§ DESCRIÇÃO DO EXERCÍCIO: Segundo o trecho selecionado, quais ajudantes o herói pode encontrar no caminho pela floresta?

§ TRECHO SELECIONADO:

Das andanças na floresta

Cena do filme Bird Box (Foto: Reprodução)

 

“No meio do caminho de minha vida, acordei em uma selva escura”, escreve Dante, na Divina Comédia, iniciando uma busca que vai levá-lo à transformação e à redenção.

Uma jornada através da escuridão da floresta é um tema comum nas histórias: o heroi, ou se embrenha na floresta perigosa para alcançar seu destino, ou é abandonado ali, ou exilado ou deixado à morte. O caminho é difícil e traiçoeiro, com lobos, fantasmas, feiticeiras e monstros, mas com ajudantes também, como fadas boas, sábios anciões e animais-guia, geralmente disfarçados à primeira vista. A tarefa difícil do heroi é separar o joio do trigo; saber em quem confiar e seguir adiante.

§ EXTRATO DE DADOS:
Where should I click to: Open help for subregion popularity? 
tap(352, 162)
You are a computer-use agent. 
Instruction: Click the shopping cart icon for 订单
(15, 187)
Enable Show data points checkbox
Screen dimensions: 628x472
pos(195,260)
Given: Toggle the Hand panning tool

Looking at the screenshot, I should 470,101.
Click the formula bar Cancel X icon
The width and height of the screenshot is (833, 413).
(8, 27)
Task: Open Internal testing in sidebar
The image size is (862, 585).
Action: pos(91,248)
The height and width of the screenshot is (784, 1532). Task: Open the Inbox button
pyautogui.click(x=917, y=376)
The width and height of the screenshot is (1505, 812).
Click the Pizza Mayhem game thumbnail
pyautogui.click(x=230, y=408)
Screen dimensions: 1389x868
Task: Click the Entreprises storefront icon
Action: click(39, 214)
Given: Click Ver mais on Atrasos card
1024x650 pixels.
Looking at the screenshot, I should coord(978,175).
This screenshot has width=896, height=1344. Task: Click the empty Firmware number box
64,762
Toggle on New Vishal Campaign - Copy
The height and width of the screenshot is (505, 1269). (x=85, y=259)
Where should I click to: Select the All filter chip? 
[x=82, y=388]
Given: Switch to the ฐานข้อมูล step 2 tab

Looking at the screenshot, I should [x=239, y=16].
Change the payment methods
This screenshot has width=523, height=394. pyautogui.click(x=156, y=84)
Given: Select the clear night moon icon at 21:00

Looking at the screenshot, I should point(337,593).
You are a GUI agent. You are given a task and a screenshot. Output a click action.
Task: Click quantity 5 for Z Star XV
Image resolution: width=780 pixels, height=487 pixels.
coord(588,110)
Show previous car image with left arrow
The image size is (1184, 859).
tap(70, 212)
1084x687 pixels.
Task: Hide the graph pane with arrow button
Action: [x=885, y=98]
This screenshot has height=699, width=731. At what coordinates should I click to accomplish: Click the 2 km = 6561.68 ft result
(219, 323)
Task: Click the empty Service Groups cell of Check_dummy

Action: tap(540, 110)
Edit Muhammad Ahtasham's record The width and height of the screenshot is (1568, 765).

§ SOLUÇÃO COMPLETA: Fadas boas, sábios anciões e animais-guia, geralmente disfarçados à primeira vista.